Preventative Intervention:
The first type of intervention is preventative. The purpose of preventative intervention is to keep small problems from becoming disabilities. As stated on the disabilities page, a disability only occurs when an impairment, which is the reduction in ability of a limb or body part, impacts an individual’s ability to complete a task. Prevention can stop something from happening, or reduce the negative impact, of the disability. There are three levels to prevention intervention; first, primary intervention attempts to reduce the number of new cases of a disability by reacting to the potential causes of a child’s disability. (Heward, 2009) This type of intervention is proactive and can be exemplified by a school-wide positive behavior system. A school-wide behavioral program can help reduce the number of behavioral problems through the different systems and programs such a program would entail; this would be tier one of a SWPBS. Secondary prevention is intended to help student with risk-factors by reacting to the impact of those factors. A student with adverse childhood experiences (ACEs) or other environmental factors would be assisted by the secondary tier of the SWPBS model. Finally, tertiary prevention is meant to halt the worsening of a disability. Students with chronic or severe emotional or behavioral disorders would have individualized plans based on evidence and a team analysis. The school’s team can build a personalized plan for the individual student, tailored to stem development of a disability. Preventive intervention is most effective when begun early. For students with autism or AD/HD applied behavior analysis can help reduce the impact or the symptoms, but it is most productive then it is started at an early age. (Heward, 2009)
Remedial Intervention:
The second type of intervention is remedial. Rather than trying to reduce or remove the impact of a disability, “remediation attempts to eliminate specific effects of a disability.” (Heward, 2009) The role of remediation in special education is to teach individuals the skills needed to reduce the impact of their disability. Learning disorders may be remediated with reading, writing, or study strategies. A child with autism may receive a remedial education in social interactions through social stories or being involved in a general education classroom.
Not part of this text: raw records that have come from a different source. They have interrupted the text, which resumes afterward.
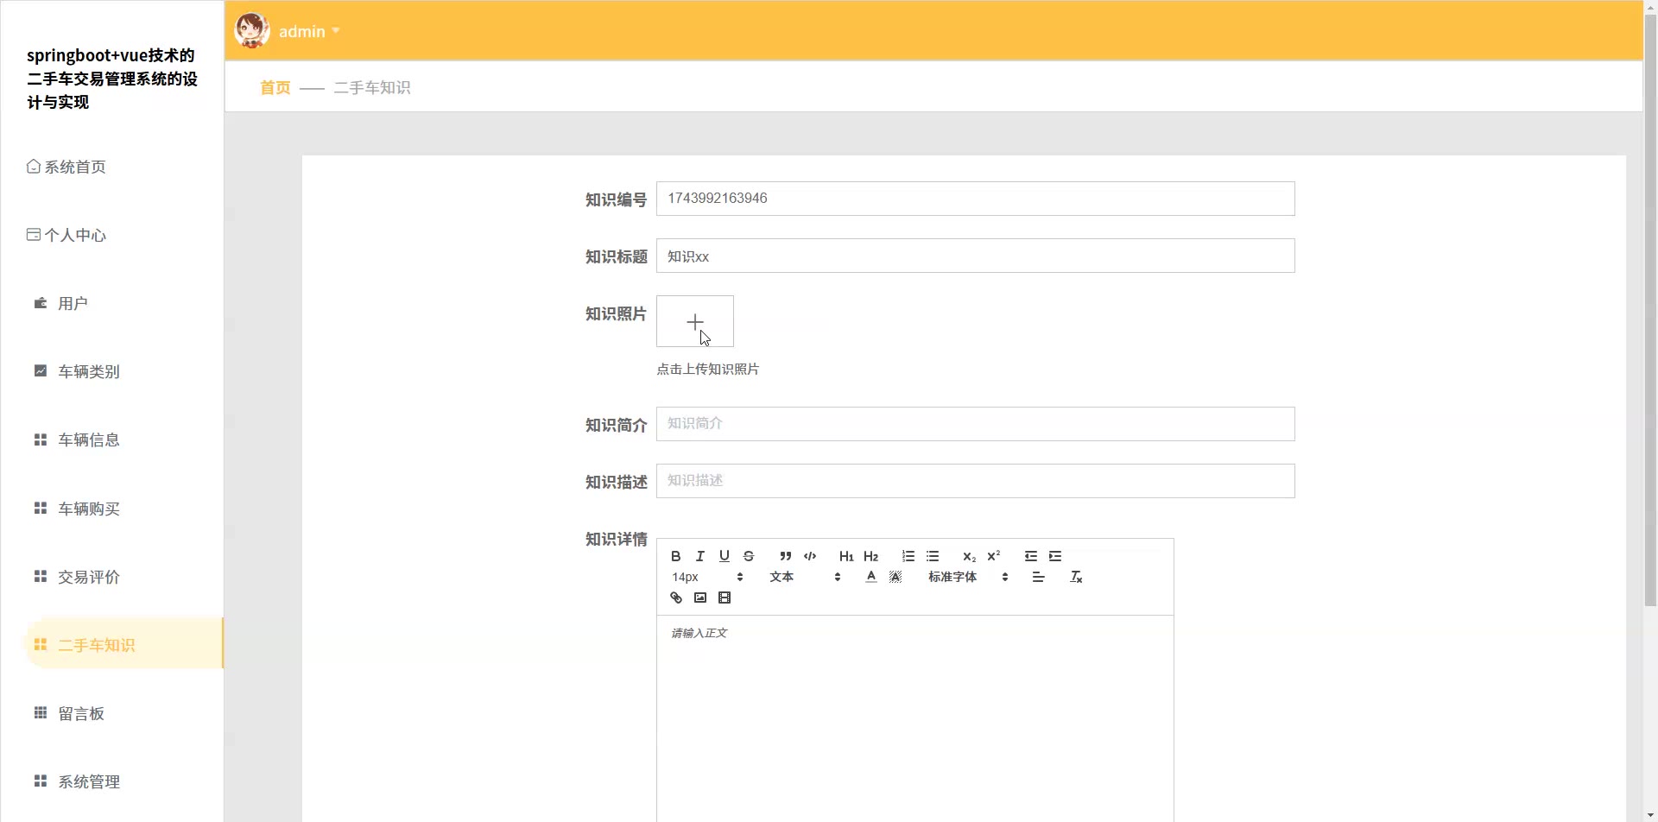Screen dimensions: 1658x822
Task: Click the 知识简介 input field
Action: 975,424
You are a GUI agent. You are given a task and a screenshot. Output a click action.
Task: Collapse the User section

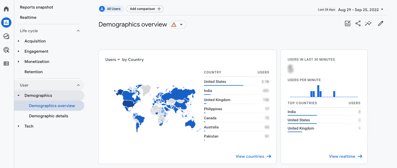coord(78,85)
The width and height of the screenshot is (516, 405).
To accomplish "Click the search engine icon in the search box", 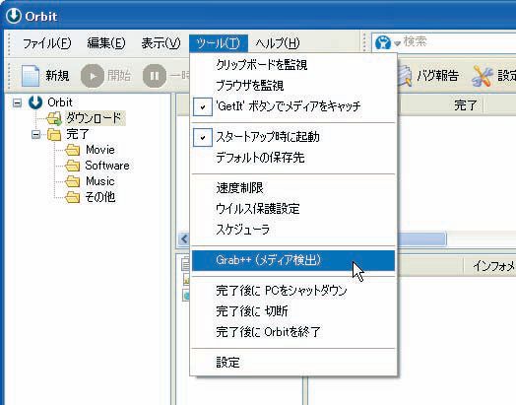I will 383,42.
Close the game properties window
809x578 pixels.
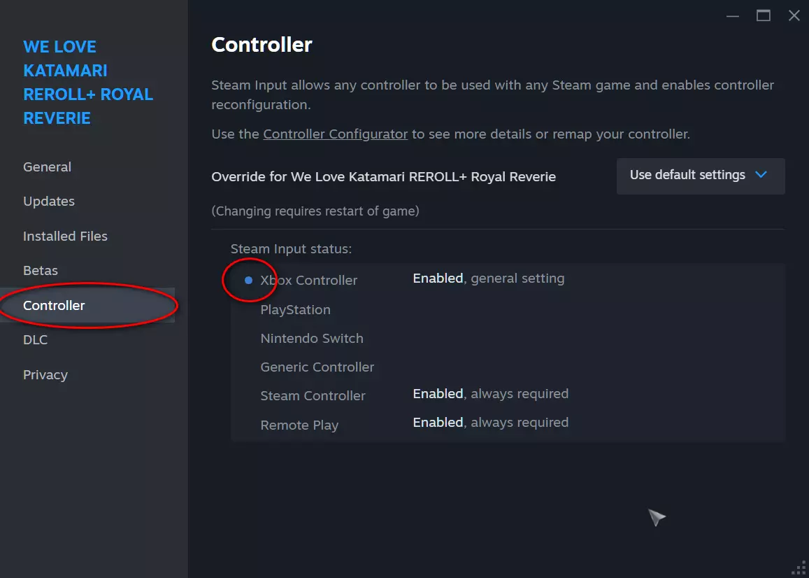click(x=794, y=16)
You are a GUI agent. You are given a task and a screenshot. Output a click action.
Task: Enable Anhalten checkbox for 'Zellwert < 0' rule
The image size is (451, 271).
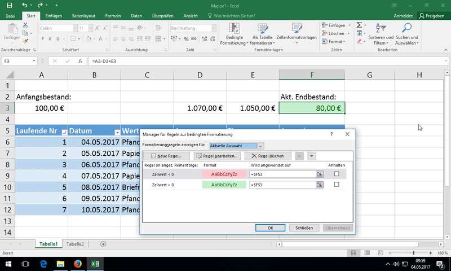tap(337, 174)
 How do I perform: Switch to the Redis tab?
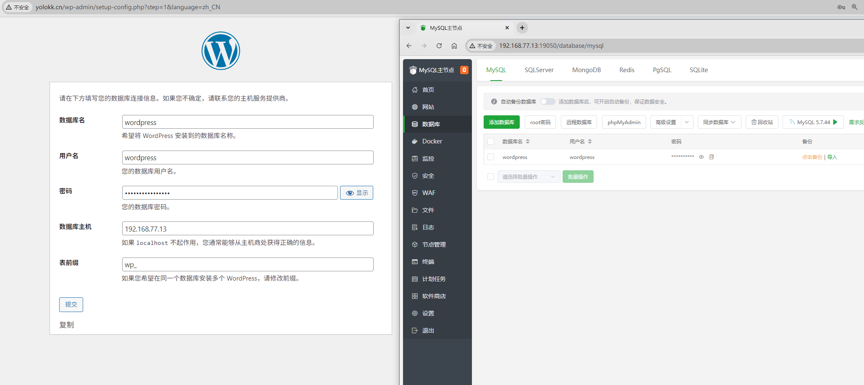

Students with severe intellectual disorders may receive a remedial education in self-care like eating and dressing. (Heward, 2009) The underlying belief is that students need specialized instruction that will give them the ability to interact and succeed in a regular setting.
Compensatory Intervention:
The final type of intervention is compensatory. When remediation is not possible, and an individual cannot reduce the impact from their disability, a special education teacher will teach how to complete a task despite their disability. A student born without arms would be given a compensatory education on how to write with their feet. Individuals without the disability would be able to complete the task under a specific method; a person with a disability would require an alternative method of completing the task. Assistive technologies like keyboard and speaking and reading devices are often times used as compensatory interventions for students with disabilities. (Heward, 2009)
Special education is about the instruction of individuals using preventative, remedial, and compensatory interventions. Like the LRE debate, the focus of interventions is to provide the students with a disability every opportunity to function with as few restrictions as possible. Stopping, reducing, remediating, and compensating for disabilities gives individuals the chance to live independent and autonomous lives.